Capturing African culture disappearing traditions and ceremonies

Friday February 22 2019
sd

Hadza hunters near Lake Eyasi. PHOTO | COURTESY

By KARI MUTU

Renowned photographers Angela Fisher and Carol Beckwith have released a new book of photographs called African Twilight: Vanishing Rituals and Ceremonies.

The double volume has 830 pages of stunning images from traditional communities in Ethiopia, Kenya, Tanzania, Congo and West Africa.

African Twilight is their 17th book. The African Twilight Exhibition is currently taking place at the Nairobi Gallery.

The book will be officially launched in Kenya on March 3, at the African Heritage House in a festival of music, dance and cultural attire.

The two women recently told me about their travel experiences and the work that goes into publishing a book.

Fisher, who is Australian, first came to Kenya in the 1970s to film a documentary about the Maasai.

Advertisement

After graduating from art school, American-born Beckwith travelled the world studying ethnic cultures like the Maasai, Turkana and people of Lamu.

Says Beckwith, “I was fascinated by societies that weren’t creating art, paintings and textiles for decorating a wall but rather for ensuring their survival or protection.”

The two women met in 1978 after Beckwith took a hot-air balloon safari in the Maasai Mara. The pilot was Fisher’s brother.

At first they were not sure they could work together. But shortly after, they realised they both wanted to create a comprehensive visual record of African ceremonies from birth to death.

For the past 40 years, Fisher and Beckwith have visited 44 African countries together and captured more than 200 different cultures.

“We have an advantage that being women, we end up being able to photograph both men and women,” said Fisher.

They said it takes years to compile sufficient material for a book. Before each trip, they conduct extensive research and create time charts of significant cultural events, some of which only occur after several years.

Sometimes ceremony dates change unexpectedly because of adverse weather, war, or the death of a prominent person.

For example, recording the male and female initiation ceremonies of the Pokot people in northern Kenya took more than three years.

Reaching remote ethnic communities means driving through very difficult terrain to places beyond roads and maps.

Beckwith says, “You have to be open to serendipity, then trust people to help you.’

They have travelled on camels, sailing dhows and in dugout canoes.

“To get into Surma in Ethiopia, near the border with Sudan, we had to organise a mule train of 15 animals with everything we needed for a five-week stay,” Beckwith said.

They keep a journal of each day’s experiences, the people they have met and the ceremonies witnessed.

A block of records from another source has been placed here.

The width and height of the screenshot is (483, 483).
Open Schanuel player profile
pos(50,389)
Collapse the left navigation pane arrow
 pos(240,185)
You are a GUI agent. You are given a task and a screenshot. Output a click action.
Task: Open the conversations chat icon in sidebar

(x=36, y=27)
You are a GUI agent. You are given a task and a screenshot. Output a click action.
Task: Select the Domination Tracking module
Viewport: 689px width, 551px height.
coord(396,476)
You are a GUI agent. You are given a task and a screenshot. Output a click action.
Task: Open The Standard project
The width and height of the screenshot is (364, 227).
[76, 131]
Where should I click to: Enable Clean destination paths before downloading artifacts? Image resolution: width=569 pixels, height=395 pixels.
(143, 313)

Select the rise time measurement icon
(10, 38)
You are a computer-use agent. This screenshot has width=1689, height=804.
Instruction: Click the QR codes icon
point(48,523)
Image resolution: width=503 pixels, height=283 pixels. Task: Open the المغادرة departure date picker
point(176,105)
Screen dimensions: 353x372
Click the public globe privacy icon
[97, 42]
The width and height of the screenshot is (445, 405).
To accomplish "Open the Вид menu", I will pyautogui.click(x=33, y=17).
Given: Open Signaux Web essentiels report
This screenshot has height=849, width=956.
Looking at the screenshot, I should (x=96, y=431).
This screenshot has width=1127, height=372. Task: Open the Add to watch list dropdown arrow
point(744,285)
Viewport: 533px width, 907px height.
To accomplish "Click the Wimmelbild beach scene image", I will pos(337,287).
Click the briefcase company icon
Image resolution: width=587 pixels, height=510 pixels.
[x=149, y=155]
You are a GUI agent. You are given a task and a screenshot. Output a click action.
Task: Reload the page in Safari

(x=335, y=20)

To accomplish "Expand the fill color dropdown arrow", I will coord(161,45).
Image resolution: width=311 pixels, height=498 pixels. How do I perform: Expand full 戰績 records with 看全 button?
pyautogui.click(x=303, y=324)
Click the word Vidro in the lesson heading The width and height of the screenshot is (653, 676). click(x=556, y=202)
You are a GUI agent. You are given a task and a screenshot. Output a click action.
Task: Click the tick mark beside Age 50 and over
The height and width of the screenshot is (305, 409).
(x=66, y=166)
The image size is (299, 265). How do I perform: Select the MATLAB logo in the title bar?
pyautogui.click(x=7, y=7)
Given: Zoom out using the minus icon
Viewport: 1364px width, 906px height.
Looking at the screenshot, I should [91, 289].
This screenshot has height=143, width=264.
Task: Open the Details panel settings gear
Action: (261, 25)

To date they have over 200 handwritten journals.

Of particular interest in Africa Twilight is the royal families in the Congo, a country that has been very difficult for them to enter.

Fisher says that for African Twilight they had to travel farther than they did for previous books to find ceremonies that are still happening.

A chief of the Wadabe people of Niger, after meticulously perusing African Twilight, described it as “medicine not to forget.”

Consequently, the two are keen to ensure the long-term preservation of their material.

Now both in their 70s, Beckwith and Fisher are looking for a place to house their collection of more than 500,000 images, a thousand hours of film, and complete exhibition pieces, most likely through a digital platform.